2. The sound effects have been changed. The English
DTS-
HD track includes all sorts of sound cue revisionism. Gun shots have been altered from crackling echo-buzzes to dull library thuds. The entire sound suite of
The Good, The Bad and The Ugly has been altered to accommodate senseless detailing and directional demonstration work. I'm sure the intentions of
Intersound, the company responsible for 5.1 remix, were pure, but the result is a sensory mismatch that brutalises the immaculately composed original.

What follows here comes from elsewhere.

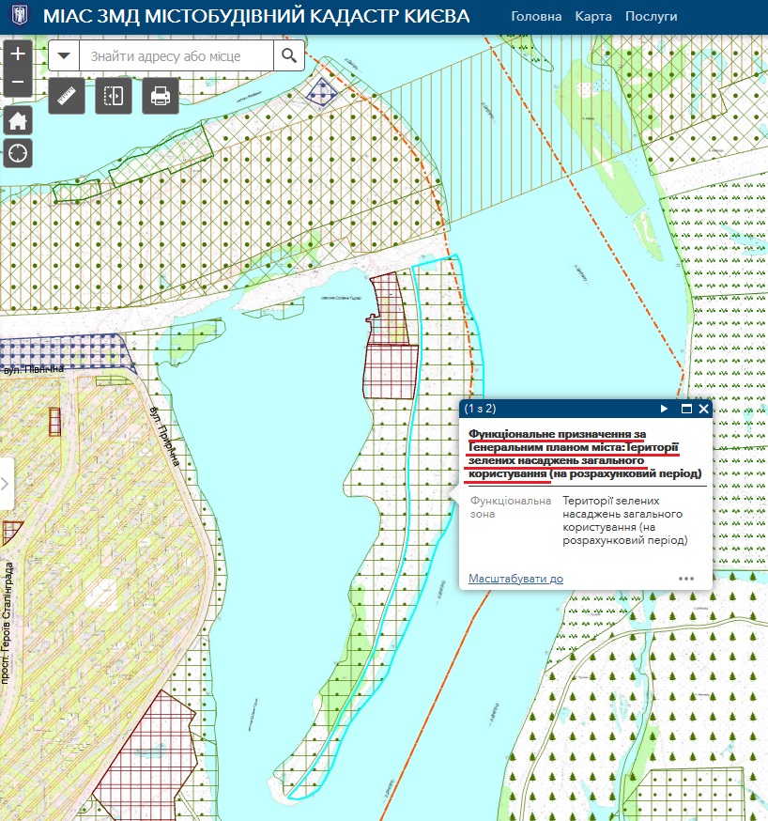Open the popup's three-dot actions menu
The width and height of the screenshot is (768, 821).
pyautogui.click(x=686, y=579)
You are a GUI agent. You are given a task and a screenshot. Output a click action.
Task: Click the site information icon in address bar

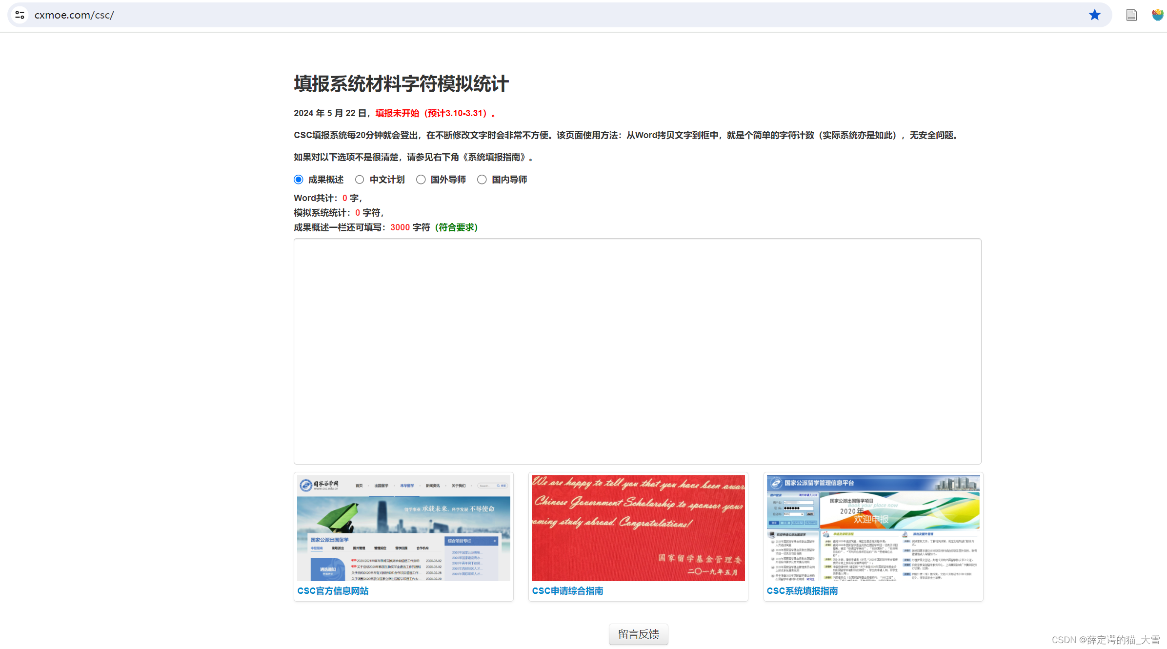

3. Misleading special features. This
Blu-Ray release also includes an English Mono track. Hopes were high in Disaster Towers that this channel would be the unaltered 1967 dub soundtrack; sadly this Mono track is simply the 5.1 mix as heard through one speaker. All the infuriating audio embellishments remain.
4. Lastly and most
nitpicky, the Italian Mono mix is poorly served by some lazy subtitling. In presenting an Italian language track for this title, there finally seemed to be a shred of acknowledgement that The Good, The Bad and The Ugly is, at least partially, an Italian film. Better still, the Italian Mono track is struck from the same print that contained all the raw reconstruction elements, meaning all of the 60s
foley work has been left unmolested. On this channel guns still sound like some enormous bizarre insect speeding around a canyon. You could also argue that as this version seeks to replicate the Rome premiere cut, this is the most authentic soundtrack option. Unfortunately no-one thought to create a separate set of subtitles to accompany the Italian language channel. You'll have to make do with a transcript of the English dub. Worse still, the only English subtitles available on this
Blu-Ray are calibrated for the deaf and hard of hearing, so expect stage direction frame clutter.
It's not all bad though. This release contains an exhaustive commentary track by Leone biographer Sir Christopher
Frayling.
Frayling's hyper-detailed
walkthroughs are always worth the price of admission.